Wasserburg - Hier wachsen schon Zwiebeln, dort ist gerade umgegraben worden und mancherorts grüßt noch die Blumenwiese: Bunt geht es zu im interkulturellen Garten.

3900 Quadratmeter Südhang am Rande der Nördlichen Burgau. Ein Bachlauf und drei Biotope gleich nebenan. Die nahe Bundesstraße schickt ein Murmeln herüber. 27 Kinder, Frauen und Männer teilen sich diesen Fleck, den "interkulturellen Garten". Die 27 Gärtner kommen aus zehn Nationen, Brasilien ist ebenso vertreten wie der Irak und Rumänien. Der "Kids Club" des Mehrgenerationenhauses ist genauso vertreten wie die junge Mutter mit drei kleinen Kindern oder die Stadträtin. Die Gärtner wohnen nicht nur in der Burgau oder Reitmehring, es sind auch etliche Altstädter und Burgerfelder dabei.

Es ist keine zwei Monate her, als zum ersten Treffen für interessierte Wasserburger aus aller Welt eingeladen wurde. "Ich war ganz schön nervös, hatte überhaupt keine Vorstellung , ob und wie die Idee angenommen wird", gesteht Renate Mayer, treibende Kraft bei RioKonkret hinter dem interkulturellen Garten. 13 Parzellen waren gleich vergeben, die Mayersche Nervosität weg. Zehn, 20, 30 und 40 Quadratmeter plus Variationen davon gab es.

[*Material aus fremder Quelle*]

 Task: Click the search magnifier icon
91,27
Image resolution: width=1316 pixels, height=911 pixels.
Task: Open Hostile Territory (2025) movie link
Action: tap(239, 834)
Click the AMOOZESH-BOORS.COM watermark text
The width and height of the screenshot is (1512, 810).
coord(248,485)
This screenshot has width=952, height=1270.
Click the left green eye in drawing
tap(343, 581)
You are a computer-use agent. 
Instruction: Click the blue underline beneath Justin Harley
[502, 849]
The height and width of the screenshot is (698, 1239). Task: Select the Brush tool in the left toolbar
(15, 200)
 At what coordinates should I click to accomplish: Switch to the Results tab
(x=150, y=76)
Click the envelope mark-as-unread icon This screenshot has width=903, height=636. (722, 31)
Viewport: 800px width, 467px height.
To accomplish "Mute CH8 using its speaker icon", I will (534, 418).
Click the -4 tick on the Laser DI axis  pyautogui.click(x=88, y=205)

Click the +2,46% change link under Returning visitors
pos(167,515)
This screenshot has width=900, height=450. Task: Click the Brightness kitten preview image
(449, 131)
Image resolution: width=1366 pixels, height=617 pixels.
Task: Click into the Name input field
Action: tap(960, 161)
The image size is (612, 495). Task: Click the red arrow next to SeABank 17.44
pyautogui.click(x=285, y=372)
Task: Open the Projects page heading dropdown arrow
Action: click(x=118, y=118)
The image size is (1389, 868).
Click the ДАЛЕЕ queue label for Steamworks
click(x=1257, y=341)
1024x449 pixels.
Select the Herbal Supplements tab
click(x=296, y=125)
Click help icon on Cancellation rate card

Zweimal waren gleich zwei mal 40 Quadratmeter gefragt, "so groß geht's jetzt aber nicht mehr".

Denn viel Platz für weitere Gärtner ist nicht mehr. Schließlich ist am Waldesrand noch eine Gemeinschaftshütte geplant, wo Gartengerätschaften untergebracht werden können. Außerdem soll ein Grillplatz mit zwei fest installierten Feuerstellen und Platz für mobile Grills entstehen. Und auch eine Kinderecke ist in Planung. Wie das alles gestaltet werden soll, das besprechen die Gärtner am heutigen Freitag ab 18 Uhr. Bei schönem Wetter in ihrem Garten, sonst im Mehrgenerationenhaus.

Viel geredet und besprochen wurde naturgemäß im Vorfeld. Valentina Somaia flitzte oft hinüber zum künftigen Garten, redete mit Interessenten vor Ort, Renate Mayer besprach Dinge wie zum Beispiel die Wasserversorgung mittels Schwengelpumpe mit der Stadtverwaltung, die beiden telefonierten mehrfach täglich miteinander und eine Leitungsgruppe entwickelte in ihren Treffen diverse Punkte, die in die Gartenordnung einflossen. Wie zum Beispiel die biologische Bewirtschaftung des Gartens, den Verzicht von Hütten in den Parzellen und das Verbot von Hunden. Wenn der Betrieb rund läuft, gibt die Leitungsgruppe die Organisation ab, die interkulturellen Gärtner verwalten sich dann selber.

Eine Parzelle sieht schon sehr aufgeräumt aus. Thujen kennzeichnen den Eingang, Beete mit Zwiebeln und Paprika sind angelegt, vier Obstbäumchen und einige Johannisbeerbüsche sind gepflanzt. Ein paar Meter weiter lugen winzige Himbeeren aus dem Gras, unter einer Plastikfolie wachsen Tomatenpflänzchen. Und noch ein paar Meter weiter ist eine Gartenumrandung fertig. "Die Steine hätten jahrelang beim Nachbarn vor der Garage gelegen, hat mir der Gärtner strahlend erzählt, und nun hätte es doch noch eine Verwendung dafür gegeben", berichtet Renate Mayer schmunzelnd. Überhaupt scheint der interkulturelle Garten nachbarschaftliche Beziehungen anzukurbeln. Ein Mann und eine Frau, die auf ihrer jeweiligen Parzelle werkeln, stehen auf einmal beieinander und ratschen. Ein ganze Gruppe kleiner bunter Punkte ist am andern Ende des interkulturellen Gartens zu sehen. Die Punkte entpuppen sich als Kinder aus dem Burgauer Kindergarten. "Ein paar Eltern von unseren Kindern sind hier dabei und die Kleinen haben mit so viel Begeisterung von ihrem Garten erzählt, dass wir heute einen Ausflug hierher unternommen haben", erzählt Kindergartenleiterin Hannelore Meerstein. Renate Mayer strahlt. "Für mich ist der interkulturelle Garten jetzt schon eine unheimliche Bereicherung. Ich hoffe, für alle anderen wird er es auch." Und wer weiß, vielleicht gibt es ja irgendwann einen zweiten interkulturellen Garten, am anderen Ende der Stadt.